── Listed entries
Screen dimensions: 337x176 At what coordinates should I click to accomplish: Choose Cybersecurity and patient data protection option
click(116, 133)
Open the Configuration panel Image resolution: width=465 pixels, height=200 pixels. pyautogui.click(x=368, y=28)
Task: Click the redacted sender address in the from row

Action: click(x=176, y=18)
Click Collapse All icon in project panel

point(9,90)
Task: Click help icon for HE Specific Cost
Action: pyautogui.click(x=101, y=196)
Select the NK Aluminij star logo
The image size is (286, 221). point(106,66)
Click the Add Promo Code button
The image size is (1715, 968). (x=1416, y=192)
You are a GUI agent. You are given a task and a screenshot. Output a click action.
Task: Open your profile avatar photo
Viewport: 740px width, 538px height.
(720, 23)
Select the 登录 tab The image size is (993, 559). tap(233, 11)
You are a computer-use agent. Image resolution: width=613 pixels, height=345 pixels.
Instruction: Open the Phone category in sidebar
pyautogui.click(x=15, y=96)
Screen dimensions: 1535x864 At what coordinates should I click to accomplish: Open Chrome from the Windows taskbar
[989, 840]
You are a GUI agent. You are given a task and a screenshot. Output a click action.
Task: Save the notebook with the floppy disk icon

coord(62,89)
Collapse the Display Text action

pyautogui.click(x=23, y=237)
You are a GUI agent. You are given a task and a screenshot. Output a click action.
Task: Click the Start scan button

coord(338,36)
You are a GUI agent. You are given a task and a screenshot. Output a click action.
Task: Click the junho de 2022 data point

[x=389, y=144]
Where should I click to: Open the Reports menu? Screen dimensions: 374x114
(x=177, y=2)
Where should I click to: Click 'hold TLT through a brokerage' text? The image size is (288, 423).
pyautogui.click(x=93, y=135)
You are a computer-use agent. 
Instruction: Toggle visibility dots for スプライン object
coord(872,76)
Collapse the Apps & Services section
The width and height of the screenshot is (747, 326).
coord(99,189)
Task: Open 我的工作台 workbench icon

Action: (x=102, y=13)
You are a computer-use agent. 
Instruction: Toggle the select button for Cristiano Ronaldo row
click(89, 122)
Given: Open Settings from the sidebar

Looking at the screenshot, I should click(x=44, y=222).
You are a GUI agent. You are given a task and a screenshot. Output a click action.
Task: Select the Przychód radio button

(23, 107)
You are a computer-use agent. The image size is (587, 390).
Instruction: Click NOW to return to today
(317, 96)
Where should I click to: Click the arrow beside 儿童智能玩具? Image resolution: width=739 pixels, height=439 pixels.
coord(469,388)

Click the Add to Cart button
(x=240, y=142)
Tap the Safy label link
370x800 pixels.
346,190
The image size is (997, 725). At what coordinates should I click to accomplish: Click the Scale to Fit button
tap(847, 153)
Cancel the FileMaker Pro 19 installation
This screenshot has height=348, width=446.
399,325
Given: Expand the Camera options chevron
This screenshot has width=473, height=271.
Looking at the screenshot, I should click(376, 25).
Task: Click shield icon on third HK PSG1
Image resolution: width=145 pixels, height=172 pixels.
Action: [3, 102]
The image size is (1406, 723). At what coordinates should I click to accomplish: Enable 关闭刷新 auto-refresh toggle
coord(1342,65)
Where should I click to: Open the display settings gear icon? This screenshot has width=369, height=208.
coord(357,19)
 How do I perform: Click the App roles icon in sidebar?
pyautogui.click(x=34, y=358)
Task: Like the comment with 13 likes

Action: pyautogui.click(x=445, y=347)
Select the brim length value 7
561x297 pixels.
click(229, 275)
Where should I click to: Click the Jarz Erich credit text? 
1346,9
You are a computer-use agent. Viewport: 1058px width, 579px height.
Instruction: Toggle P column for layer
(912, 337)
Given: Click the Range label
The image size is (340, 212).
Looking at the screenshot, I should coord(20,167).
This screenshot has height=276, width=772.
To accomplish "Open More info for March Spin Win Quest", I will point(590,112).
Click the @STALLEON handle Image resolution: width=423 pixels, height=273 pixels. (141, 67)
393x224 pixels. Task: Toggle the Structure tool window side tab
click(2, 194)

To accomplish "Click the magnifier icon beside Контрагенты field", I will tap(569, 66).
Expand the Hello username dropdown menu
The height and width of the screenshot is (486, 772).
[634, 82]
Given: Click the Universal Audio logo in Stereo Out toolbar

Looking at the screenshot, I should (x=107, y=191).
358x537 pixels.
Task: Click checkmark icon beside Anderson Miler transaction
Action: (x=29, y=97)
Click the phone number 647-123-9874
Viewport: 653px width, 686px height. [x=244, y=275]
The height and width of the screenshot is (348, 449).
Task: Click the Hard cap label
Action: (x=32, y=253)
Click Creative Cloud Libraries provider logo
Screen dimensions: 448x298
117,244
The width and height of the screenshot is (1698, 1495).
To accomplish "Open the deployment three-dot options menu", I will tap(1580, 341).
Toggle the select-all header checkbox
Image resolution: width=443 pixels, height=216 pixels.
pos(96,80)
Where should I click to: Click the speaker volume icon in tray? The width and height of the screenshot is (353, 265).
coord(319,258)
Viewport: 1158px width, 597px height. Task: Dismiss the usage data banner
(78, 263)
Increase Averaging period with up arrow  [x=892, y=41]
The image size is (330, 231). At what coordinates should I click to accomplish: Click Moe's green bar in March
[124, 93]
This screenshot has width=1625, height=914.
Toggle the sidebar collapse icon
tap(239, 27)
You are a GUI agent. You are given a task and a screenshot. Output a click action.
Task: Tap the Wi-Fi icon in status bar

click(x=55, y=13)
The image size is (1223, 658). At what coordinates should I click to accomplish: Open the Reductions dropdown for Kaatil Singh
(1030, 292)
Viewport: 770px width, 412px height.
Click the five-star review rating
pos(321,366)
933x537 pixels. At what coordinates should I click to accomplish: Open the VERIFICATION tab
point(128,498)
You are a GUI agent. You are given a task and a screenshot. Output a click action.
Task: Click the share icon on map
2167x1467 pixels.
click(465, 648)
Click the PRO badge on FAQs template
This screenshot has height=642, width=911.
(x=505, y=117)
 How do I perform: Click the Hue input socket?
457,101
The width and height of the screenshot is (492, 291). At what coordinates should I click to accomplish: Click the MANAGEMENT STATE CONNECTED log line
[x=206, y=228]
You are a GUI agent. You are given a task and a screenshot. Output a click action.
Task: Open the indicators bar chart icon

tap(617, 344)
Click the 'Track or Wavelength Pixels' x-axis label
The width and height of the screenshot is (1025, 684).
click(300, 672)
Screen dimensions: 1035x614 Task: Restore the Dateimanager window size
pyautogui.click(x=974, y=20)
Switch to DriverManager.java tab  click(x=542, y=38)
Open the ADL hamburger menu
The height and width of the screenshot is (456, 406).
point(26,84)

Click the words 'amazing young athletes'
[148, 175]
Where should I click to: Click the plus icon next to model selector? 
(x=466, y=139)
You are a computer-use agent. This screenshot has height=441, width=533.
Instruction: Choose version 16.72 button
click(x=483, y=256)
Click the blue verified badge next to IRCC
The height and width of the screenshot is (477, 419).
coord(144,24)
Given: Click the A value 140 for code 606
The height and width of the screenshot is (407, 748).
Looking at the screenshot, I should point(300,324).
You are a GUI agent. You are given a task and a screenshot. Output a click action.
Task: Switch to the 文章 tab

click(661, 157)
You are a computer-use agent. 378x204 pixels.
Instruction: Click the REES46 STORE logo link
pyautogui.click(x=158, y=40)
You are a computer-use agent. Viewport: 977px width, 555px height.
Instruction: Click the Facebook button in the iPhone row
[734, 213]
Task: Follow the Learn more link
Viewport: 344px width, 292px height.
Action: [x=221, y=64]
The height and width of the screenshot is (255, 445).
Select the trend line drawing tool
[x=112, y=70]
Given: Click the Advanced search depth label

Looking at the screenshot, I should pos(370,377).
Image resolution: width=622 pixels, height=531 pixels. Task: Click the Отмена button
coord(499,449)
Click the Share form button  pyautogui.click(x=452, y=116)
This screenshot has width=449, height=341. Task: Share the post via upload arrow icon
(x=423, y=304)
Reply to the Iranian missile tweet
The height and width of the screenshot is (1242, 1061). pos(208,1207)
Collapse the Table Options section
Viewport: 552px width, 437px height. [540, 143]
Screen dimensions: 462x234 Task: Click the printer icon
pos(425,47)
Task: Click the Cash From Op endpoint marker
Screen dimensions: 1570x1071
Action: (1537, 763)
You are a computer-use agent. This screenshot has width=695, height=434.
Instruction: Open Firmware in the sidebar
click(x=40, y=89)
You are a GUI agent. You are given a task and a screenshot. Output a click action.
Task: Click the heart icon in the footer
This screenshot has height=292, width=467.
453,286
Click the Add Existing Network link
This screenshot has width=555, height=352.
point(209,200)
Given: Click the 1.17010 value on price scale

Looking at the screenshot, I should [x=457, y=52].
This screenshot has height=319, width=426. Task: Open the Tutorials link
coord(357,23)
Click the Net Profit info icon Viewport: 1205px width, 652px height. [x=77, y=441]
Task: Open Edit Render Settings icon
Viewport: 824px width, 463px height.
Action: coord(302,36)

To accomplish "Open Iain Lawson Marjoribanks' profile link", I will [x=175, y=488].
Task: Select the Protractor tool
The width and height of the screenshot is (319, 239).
────
What this task involves: Retype the items from the line with "Image resolution: width=622" to the line with "pos(425,47)" exactly as they appear, including both of those lines.

Solution:
Image resolution: width=622 pixels, height=531 pixels. Task: Click the Отмена button
coord(499,449)
Click the Share form button  pyautogui.click(x=452, y=116)
This screenshot has width=449, height=341. Task: Share the post via upload arrow icon
(x=423, y=304)
Reply to the Iranian missile tweet
The height and width of the screenshot is (1242, 1061). pos(208,1207)
Collapse the Table Options section
Viewport: 552px width, 437px height. [540, 143]
Screen dimensions: 462x234 Task: Click the printer icon
pos(425,47)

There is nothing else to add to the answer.